** begin Exercise materials **

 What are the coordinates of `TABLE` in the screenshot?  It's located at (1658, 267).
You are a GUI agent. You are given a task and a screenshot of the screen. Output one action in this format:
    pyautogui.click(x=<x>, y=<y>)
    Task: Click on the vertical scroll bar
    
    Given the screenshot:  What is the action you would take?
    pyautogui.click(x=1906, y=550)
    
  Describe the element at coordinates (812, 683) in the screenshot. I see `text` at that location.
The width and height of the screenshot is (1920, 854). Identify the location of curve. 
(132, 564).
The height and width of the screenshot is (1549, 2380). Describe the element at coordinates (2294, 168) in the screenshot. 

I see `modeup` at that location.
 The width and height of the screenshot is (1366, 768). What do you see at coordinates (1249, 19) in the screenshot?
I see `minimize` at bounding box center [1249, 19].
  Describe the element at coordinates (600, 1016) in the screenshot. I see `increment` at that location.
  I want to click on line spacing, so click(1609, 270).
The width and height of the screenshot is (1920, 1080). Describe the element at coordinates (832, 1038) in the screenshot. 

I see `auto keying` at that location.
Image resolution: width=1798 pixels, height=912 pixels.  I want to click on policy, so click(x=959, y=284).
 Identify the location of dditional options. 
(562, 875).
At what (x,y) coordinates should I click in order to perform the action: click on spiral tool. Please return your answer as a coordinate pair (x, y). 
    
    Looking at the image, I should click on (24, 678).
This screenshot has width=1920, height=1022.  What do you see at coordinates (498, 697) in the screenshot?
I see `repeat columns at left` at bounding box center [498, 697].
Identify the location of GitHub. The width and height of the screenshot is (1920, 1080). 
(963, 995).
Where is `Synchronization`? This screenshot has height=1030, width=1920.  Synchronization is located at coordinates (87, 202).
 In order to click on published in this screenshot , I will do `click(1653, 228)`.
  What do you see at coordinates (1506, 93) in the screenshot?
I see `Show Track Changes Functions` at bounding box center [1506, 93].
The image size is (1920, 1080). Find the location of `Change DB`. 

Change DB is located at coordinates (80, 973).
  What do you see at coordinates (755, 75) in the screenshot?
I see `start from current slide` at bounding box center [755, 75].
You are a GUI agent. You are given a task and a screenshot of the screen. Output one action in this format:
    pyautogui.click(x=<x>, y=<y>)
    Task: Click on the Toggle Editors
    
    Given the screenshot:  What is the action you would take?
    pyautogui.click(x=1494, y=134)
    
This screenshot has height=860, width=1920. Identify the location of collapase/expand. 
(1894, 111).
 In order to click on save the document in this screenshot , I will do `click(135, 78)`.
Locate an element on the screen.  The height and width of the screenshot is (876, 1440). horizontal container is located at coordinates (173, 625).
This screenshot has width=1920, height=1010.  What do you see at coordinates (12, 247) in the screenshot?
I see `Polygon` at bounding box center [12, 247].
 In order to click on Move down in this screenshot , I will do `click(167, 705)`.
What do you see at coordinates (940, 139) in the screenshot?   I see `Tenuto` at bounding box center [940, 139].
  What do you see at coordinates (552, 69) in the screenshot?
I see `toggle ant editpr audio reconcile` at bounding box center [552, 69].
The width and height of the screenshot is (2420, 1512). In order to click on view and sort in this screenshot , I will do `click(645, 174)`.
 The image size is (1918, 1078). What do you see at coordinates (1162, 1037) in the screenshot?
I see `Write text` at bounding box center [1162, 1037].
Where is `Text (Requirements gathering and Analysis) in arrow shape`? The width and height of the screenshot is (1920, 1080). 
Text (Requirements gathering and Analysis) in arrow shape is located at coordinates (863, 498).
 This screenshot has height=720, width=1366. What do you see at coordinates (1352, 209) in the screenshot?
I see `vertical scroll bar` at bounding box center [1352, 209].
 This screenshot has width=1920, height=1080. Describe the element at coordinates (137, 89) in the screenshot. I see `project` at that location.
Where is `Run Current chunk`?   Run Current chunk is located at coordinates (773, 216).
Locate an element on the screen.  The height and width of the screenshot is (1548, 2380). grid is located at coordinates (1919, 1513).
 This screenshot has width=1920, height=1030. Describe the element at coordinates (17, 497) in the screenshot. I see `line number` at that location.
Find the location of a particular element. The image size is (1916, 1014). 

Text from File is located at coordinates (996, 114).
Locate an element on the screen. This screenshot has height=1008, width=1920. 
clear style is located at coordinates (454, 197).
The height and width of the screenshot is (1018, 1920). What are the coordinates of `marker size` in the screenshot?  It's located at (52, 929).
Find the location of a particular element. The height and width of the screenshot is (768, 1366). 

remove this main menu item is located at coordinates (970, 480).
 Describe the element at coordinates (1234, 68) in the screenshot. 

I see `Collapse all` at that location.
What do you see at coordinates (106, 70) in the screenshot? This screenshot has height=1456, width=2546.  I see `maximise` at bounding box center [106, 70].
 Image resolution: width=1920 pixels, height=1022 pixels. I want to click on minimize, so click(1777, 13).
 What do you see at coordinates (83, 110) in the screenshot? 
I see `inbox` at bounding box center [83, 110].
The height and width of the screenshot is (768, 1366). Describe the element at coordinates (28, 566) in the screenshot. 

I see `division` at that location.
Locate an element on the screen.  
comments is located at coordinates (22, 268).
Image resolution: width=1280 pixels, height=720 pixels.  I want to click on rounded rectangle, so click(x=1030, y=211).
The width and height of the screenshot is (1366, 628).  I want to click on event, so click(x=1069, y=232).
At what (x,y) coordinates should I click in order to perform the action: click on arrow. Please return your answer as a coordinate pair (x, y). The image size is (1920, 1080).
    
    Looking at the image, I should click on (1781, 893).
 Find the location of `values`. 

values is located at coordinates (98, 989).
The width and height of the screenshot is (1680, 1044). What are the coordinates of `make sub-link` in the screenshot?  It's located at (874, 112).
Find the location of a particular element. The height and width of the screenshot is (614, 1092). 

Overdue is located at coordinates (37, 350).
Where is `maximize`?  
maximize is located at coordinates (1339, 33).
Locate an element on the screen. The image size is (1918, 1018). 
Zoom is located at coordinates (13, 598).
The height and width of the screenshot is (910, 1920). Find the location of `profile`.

** end Exercise materials **

# Short task
Gather every line of the records above that contains the word "will", and copy each line in full.

# Written solution
 In order to click on published in this screenshot , I will do `click(1653, 228)`.
 In order to click on save the document in this screenshot , I will do `click(135, 78)`.
 In order to click on Move down in this screenshot , I will do `click(167, 705)`.
The width and height of the screenshot is (2420, 1512). In order to click on view and sort in this screenshot , I will do `click(645, 174)`.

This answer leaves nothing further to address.